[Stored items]

..............................

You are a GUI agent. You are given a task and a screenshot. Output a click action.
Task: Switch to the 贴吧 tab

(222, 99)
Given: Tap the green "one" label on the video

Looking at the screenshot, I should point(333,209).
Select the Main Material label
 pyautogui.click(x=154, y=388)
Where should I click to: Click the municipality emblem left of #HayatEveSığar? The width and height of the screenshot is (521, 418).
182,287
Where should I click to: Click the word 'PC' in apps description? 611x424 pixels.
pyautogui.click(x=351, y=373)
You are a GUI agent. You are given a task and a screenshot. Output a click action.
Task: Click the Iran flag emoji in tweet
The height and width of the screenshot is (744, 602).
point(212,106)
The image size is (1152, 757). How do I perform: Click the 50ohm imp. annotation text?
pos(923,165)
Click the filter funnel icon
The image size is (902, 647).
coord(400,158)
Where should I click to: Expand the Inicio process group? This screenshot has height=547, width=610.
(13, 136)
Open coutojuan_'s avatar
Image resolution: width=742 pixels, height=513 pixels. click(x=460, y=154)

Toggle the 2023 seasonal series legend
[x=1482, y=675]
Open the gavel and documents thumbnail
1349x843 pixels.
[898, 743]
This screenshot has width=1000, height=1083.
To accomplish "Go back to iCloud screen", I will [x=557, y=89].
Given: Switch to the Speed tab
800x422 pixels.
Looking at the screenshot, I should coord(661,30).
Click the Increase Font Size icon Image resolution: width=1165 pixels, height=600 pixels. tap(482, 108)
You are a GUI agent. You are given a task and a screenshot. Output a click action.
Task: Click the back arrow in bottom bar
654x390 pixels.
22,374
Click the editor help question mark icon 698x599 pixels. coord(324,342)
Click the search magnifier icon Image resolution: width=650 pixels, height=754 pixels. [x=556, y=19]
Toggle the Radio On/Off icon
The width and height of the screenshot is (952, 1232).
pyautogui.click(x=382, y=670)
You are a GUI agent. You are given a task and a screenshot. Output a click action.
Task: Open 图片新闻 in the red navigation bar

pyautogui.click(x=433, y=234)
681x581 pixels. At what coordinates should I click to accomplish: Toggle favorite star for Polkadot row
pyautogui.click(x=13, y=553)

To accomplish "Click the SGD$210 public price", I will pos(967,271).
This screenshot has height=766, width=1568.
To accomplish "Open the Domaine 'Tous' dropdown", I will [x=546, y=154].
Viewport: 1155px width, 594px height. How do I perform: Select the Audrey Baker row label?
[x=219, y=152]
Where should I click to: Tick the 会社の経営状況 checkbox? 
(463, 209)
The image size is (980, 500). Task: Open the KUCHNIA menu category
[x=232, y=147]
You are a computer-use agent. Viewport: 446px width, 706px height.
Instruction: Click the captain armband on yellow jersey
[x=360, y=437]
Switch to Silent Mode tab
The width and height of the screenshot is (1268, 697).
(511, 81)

..............................

Work instructions
Output the records exactly, so that each line matches what was given.

Exercise output
You are a GUI agent. You are given a task and a screenshot. Output a click action.
Task: Switch to the 贴吧 tab

(222, 99)
Given: Tap the green "one" label on the video

Looking at the screenshot, I should point(333,209).
Select the Main Material label
 pyautogui.click(x=154, y=388)
Where should I click to: Click the municipality emblem left of #HayatEveSığar? The width and height of the screenshot is (521, 418).
182,287
Where should I click to: Click the word 'PC' in apps description? 611x424 pixels.
pyautogui.click(x=351, y=373)
You are a GUI agent. You are given a task and a screenshot. Output a click action.
Task: Click the Iran flag emoji in tweet
The height and width of the screenshot is (744, 602).
point(212,106)
The image size is (1152, 757). How do I perform: Click the 50ohm imp. annotation text?
pos(923,165)
Click the filter funnel icon
The image size is (902, 647).
coord(400,158)
Where should I click to: Expand the Inicio process group? This screenshot has height=547, width=610.
(13, 136)
Open coutojuan_'s avatar
Image resolution: width=742 pixels, height=513 pixels. click(x=460, y=154)

Toggle the 2023 seasonal series legend
[x=1482, y=675]
Open the gavel and documents thumbnail
1349x843 pixels.
[898, 743]
This screenshot has width=1000, height=1083.
To accomplish "Go back to iCloud screen", I will [x=557, y=89].
Given: Switch to the Speed tab
800x422 pixels.
Looking at the screenshot, I should coord(661,30).
Click the Increase Font Size icon Image resolution: width=1165 pixels, height=600 pixels. tap(482, 108)
You are a GUI agent. You are given a task and a screenshot. Output a click action.
Task: Click the back arrow in bottom bar
654x390 pixels.
22,374
Click the editor help question mark icon 698x599 pixels. coord(324,342)
Click the search magnifier icon Image resolution: width=650 pixels, height=754 pixels. [x=556, y=19]
Toggle the Radio On/Off icon
The width and height of the screenshot is (952, 1232).
pyautogui.click(x=382, y=670)
You are a GUI agent. You are given a task and a screenshot. Output a click action.
Task: Open 图片新闻 in the red navigation bar

pyautogui.click(x=433, y=234)
681x581 pixels. At what coordinates should I click to accomplish: Toggle favorite star for Polkadot row
pyautogui.click(x=13, y=553)

To accomplish "Click the SGD$210 public price", I will pos(967,271).
This screenshot has height=766, width=1568.
To accomplish "Open the Domaine 'Tous' dropdown", I will [x=546, y=154].
Viewport: 1155px width, 594px height. How do I perform: Select the Audrey Baker row label?
[x=219, y=152]
Where should I click to: Tick the 会社の経営状況 checkbox? 
(463, 209)
The image size is (980, 500). Task: Open the KUCHNIA menu category
[x=232, y=147]
You are a computer-use agent. Viewport: 446px width, 706px height.
Instruction: Click the captain armband on yellow jersey
[x=360, y=437]
Switch to Silent Mode tab
The width and height of the screenshot is (1268, 697).
(511, 81)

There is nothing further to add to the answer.